Moore pousse encore plus loin la sophistication de la symétrie. Le destin d’Ozymandias, criminel désigné comme héros, nous est raconté parallèlement à celui de Rorschach dont le nom fait écho aux tests psychologiques qui consistent à interpréter des taches qui sont, elles aussi, symétriques…
Rorschach vrai héros qui sera traité en criminel.



Moore conclut enfin cet épisode par une citation d’un poème de William Blake : « Tigre, tigre flamboyant dans les forêts de la nuit, quelle main, quel œil immortel traça ta fatale symétrie ? ». Moore nous murmure ainsi un dernier indice quand à ce que cet épisode à de si charnière.
Là encore, au cinema, on imagine assez mal une voix off citer ce poème sans que cela semble parachuté de nulle part.


9 commentaires:

Michael Picaud Bernet a dit…

Et bien bon anniversaire Phil !! (j'ai l'impression qu'on te la souhaité il n'y a pas si longtemps que ça...).

Super entrée Franck!
Et malgré le fait que je n'apprécie pas beaucoup les adaptations ciné, j'aime bien quand des comparaisons, des liens se font (ou se défont ) entre le 9éme et le 7éme art.

Deux langages différents que j'aime mettre en parallèle sur ce qui pourrait marcher ou non dans l'un ou l'autre média (comme tu l'as fais).
Et après tout une des bases du ciné reste le storytelling.

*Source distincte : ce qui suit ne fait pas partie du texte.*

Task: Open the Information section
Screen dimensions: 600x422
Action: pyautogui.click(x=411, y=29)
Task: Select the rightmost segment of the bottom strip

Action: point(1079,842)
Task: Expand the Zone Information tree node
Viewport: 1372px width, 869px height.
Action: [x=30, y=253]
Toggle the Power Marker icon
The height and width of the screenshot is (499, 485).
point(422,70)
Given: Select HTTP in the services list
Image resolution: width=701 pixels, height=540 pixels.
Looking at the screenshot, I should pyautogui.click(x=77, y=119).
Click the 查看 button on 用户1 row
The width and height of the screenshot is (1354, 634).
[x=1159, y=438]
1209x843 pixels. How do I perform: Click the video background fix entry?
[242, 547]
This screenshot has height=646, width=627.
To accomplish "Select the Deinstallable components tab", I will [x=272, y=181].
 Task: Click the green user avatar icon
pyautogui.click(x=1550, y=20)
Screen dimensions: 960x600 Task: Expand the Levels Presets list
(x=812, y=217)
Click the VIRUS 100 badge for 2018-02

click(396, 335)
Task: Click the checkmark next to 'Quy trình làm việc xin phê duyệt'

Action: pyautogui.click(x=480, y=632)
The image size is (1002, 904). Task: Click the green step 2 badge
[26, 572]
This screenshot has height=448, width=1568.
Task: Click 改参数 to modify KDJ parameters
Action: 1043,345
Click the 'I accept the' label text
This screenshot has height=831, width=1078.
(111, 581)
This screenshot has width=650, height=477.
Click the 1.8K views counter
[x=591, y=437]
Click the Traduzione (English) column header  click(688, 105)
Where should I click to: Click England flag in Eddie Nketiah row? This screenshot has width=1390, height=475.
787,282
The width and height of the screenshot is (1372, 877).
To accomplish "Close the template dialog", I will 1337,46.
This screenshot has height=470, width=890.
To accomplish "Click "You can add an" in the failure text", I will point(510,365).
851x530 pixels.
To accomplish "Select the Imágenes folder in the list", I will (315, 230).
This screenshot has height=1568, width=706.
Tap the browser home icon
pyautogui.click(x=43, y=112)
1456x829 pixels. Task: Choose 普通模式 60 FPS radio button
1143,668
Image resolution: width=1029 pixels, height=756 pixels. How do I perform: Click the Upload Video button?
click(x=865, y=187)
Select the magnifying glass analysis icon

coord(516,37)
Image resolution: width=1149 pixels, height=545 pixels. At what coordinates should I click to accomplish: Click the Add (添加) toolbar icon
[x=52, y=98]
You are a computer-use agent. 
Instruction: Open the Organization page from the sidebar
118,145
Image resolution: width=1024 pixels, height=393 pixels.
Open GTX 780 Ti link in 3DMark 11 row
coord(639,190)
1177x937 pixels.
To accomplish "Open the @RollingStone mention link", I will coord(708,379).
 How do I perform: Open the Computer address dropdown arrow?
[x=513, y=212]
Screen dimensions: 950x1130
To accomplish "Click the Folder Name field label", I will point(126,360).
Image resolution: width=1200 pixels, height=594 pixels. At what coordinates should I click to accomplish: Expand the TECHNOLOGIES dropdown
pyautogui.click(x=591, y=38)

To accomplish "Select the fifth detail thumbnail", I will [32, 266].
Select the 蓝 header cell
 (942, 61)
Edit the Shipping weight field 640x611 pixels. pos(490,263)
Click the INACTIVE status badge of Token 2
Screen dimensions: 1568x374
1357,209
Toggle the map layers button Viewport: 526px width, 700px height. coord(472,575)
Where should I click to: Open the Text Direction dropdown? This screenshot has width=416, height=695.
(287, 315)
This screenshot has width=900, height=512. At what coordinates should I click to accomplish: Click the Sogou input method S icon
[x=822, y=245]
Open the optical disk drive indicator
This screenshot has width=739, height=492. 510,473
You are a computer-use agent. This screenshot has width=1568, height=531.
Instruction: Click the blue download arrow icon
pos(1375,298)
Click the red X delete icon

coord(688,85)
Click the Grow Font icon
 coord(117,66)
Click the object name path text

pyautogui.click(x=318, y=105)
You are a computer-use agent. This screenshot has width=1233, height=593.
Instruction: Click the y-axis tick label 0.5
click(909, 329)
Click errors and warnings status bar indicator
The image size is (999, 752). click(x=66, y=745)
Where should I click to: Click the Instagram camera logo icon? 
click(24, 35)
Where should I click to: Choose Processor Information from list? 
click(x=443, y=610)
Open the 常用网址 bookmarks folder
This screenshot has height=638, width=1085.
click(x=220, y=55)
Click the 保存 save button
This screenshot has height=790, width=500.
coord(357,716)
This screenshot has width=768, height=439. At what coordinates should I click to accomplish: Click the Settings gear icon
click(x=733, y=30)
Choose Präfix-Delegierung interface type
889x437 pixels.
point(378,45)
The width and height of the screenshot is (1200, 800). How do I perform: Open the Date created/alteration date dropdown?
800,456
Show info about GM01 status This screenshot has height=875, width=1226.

Et en plus si tu cites Terry Gilliam et Alan Moore dans la même phrase, je suis conquis.

Anonyme a dit…

"Fearful Symmetry"

AKA le titre initial de Kraven's Last Hunt.

Philippe Cordier a dit…

Merci Michael!

Ah mais oui je me demandais où j'avais déjà lu ce titre, c'est bien Kraven

L'Anonyme a dit…

Merci Franck pour l'essai, et bon anniv', Phil.

Philippe Cordier a dit…

Franck a l'air occupé (l'est même pas sur fb) mais il passera bien

Et merci A. Nonyme

Paul Raffy a dit…

Magnifique article de Franck sur cet épisode de Watchmen.
J'avais déjà lu une analyse de cet épisode, qui s'attachait plus à la forme qu'au fond : Watchmen’s Fearful Symmetry: (almost) frame by frame
Quand tu comparais DKR et Watchmen en parlant du cerveau et des tripes, on a ici une parfaite illustration. Mais, quand même, je me demande si Moore n'a pas poussé le bouchon un peu trop loin ? J'avoue humblement que je ne suis pas capable de décrypter ce genre de truc, même si le poème de William Blake à la fin semble donner la clef cette énigme digne de Sherlock Holmes.

Et puisque cette date est assez spéciale pour toi : Joyeux anniversaire Phil - lihP eriasrevinna xueyoJ !

Franck.Biancarelli a dit…

Désolé, les amis, pour le retard à l'allumage. Je réponds à Laurent :
Oui, je fais des choses du genre, assez régulièrement.
Mes efforts de structure n'imbriquent pas toujours le scénario et la mise en scène puisque je ne suis pas le scénariste de mes bouquins mais c'est parfois le cas.
-Dans le tome 3 du Livre des Destins. Certaines cases sont reprises de deux façons différentes pour raconter en se complétant des moments de l'histoire mais généralement, personne ne s'en rend compte, haha.
-Dans le tome 4, j'ai proposé à Serge qu'on raconte deux histoires en parallèle, de façon à ce qu'on puisse lire le livre de deux façons différentes.
-Le livre que je suis en train de faire pourrait être monté de deux façons différentes, etc..
Tout ça m'amuse même si ça n'amuse que moi.

Franck.Biancarelli a dit…

Sinon, merci Phil.
C'est cool d'avoir parfois l'occasion de mettre ses pensées en ordre.

Franck.Biancarelli a dit…

Toujours en réponse à Laurent.
Mon point de vue sur mon dessin (pas celui des autres, je ne lis pas que des choses qui ressemblent à ce que je fais, loin de là) c'est qu'il doit le plus possible s'invisibiliser, alors je fais peu de variations graphiques une fois le style de l'album décidé.
Et généralement, ce style est plutôt introverti, je ne pratique pas les styles flamboyants.